OTEL_EXPORTER_OTLP_LOGS_PROTOCOL="http/json"
OTEL_EXPORTER_OTLP_LOGS_ENDPOINT="host.docker.internal:4318"

In theory, when you run Dagger now, it should send OTEL logs to the collector, which in turn then sends them to Parseable.

But unfortunately, there's a problem.

Parseable only supports receiving JSON data, and Dagger only sends grpc and protobuf data, so this setup results in an error. There may be a way to process the data and convert it with the collector before sending it on, but for now, that's a dead end.

Summary

As you saw in this post, using open standards and protocols such as HTTP APIs, programming language SDKs, and OTEL, it's possible to get it somewhat working.

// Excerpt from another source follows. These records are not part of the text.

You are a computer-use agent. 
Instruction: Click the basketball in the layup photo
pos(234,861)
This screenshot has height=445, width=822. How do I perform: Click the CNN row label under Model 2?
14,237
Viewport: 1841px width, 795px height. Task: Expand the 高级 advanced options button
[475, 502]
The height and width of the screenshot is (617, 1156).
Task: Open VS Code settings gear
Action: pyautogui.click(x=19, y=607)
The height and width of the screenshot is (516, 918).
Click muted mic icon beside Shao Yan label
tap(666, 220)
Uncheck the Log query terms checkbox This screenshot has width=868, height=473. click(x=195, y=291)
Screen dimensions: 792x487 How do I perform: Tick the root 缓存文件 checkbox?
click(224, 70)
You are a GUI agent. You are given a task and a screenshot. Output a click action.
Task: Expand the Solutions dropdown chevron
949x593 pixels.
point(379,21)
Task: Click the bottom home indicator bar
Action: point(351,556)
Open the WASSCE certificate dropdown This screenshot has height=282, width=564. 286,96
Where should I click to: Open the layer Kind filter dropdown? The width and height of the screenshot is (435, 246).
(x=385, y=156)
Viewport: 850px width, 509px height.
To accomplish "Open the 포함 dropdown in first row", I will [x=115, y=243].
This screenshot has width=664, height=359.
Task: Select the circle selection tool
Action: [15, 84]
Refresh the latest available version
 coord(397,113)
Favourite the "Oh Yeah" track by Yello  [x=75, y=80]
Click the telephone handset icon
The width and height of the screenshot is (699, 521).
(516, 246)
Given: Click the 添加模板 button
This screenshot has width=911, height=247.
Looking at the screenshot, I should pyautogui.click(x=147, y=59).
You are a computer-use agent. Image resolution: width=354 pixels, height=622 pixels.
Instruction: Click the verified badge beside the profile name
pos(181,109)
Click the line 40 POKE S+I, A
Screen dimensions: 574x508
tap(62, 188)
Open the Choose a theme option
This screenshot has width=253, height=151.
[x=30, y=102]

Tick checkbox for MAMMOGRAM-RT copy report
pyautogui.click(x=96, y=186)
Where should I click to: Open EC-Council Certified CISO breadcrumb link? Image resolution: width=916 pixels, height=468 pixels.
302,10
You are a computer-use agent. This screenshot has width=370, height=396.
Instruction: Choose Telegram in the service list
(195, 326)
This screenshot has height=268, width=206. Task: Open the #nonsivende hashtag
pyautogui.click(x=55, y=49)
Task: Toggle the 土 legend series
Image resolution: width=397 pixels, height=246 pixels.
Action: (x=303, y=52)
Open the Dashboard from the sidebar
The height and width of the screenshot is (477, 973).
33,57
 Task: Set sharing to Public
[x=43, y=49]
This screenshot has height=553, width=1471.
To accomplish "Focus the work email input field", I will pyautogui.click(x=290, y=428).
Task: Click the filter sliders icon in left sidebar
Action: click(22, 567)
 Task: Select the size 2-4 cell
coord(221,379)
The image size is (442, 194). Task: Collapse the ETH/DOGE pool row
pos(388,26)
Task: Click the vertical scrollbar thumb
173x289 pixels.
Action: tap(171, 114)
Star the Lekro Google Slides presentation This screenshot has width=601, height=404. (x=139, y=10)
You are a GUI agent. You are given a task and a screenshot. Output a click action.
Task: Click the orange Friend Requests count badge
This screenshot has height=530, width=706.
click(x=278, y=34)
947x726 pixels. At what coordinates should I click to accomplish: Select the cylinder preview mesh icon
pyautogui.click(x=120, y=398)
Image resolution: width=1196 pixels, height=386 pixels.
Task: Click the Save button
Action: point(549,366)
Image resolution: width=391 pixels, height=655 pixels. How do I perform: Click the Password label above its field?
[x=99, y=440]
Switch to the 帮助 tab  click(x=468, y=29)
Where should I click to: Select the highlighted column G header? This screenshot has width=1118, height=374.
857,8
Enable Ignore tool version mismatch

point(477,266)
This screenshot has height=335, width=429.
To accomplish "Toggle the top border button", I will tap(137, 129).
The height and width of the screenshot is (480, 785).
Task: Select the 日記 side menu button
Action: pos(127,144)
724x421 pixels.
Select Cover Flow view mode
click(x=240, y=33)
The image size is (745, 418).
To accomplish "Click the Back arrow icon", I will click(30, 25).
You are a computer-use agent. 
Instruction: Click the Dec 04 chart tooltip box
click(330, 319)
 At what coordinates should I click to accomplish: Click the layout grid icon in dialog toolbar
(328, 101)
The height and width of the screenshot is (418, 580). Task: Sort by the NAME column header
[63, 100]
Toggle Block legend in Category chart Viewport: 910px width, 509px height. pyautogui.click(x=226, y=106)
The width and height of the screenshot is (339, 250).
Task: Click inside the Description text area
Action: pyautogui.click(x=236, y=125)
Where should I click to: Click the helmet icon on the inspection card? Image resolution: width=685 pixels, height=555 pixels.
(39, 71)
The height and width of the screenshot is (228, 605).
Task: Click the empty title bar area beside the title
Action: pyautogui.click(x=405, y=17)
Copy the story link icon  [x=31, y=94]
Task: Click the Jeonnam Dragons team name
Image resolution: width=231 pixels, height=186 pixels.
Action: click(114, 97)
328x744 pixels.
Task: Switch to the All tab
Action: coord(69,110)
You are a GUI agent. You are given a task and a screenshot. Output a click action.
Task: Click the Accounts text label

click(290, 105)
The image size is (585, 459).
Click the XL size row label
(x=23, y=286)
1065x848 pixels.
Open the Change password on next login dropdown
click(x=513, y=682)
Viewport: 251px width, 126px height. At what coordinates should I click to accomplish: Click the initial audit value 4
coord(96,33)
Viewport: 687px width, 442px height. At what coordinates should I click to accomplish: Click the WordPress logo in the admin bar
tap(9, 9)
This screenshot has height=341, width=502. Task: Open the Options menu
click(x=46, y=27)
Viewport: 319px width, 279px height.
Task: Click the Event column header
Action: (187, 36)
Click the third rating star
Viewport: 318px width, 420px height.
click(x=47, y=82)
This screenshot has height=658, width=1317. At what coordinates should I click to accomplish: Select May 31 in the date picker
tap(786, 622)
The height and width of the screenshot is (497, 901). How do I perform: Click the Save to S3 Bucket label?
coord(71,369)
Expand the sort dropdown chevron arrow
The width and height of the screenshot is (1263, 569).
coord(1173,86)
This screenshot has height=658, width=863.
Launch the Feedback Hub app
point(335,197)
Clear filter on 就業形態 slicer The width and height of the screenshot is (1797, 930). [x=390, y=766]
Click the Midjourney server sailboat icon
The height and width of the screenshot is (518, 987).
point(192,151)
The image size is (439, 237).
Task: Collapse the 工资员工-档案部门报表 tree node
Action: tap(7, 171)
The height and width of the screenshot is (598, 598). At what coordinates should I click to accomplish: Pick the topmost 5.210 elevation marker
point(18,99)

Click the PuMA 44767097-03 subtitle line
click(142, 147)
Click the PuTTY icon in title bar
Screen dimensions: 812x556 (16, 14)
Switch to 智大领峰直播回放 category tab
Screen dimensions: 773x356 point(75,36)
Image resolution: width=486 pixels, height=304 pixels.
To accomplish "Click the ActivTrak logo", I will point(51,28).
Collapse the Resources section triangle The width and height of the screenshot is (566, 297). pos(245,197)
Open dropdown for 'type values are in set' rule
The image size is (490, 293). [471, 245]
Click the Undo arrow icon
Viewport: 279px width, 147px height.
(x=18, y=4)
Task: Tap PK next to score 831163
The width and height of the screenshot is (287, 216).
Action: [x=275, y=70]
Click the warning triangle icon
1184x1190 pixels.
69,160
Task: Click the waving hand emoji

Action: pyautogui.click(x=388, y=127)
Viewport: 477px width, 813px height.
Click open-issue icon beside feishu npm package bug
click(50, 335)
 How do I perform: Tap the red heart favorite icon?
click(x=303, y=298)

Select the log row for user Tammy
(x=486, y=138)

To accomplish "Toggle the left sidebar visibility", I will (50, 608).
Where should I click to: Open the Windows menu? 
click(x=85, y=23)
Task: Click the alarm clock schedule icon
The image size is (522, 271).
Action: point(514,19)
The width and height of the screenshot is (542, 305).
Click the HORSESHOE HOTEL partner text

And as Dagger code is, in essence, not different from application code, you can also still use the world of dependencies and methods that exist in that language ecosystem. For example, mixing the Bunyan logger with the Dagger functions and logging outputs from those to Parseable.

Dagger also supports stdout() and stderr() functions from container output. You could send the output from these via a JSON payload to Parseable.

In the longer run, Parseable is looking into creating a Dagger module that integrates more directly, but for now, look at it as a combination to experiment with, and if you have any ideas or feedback on how they could integrate better, we'd love to hear from you!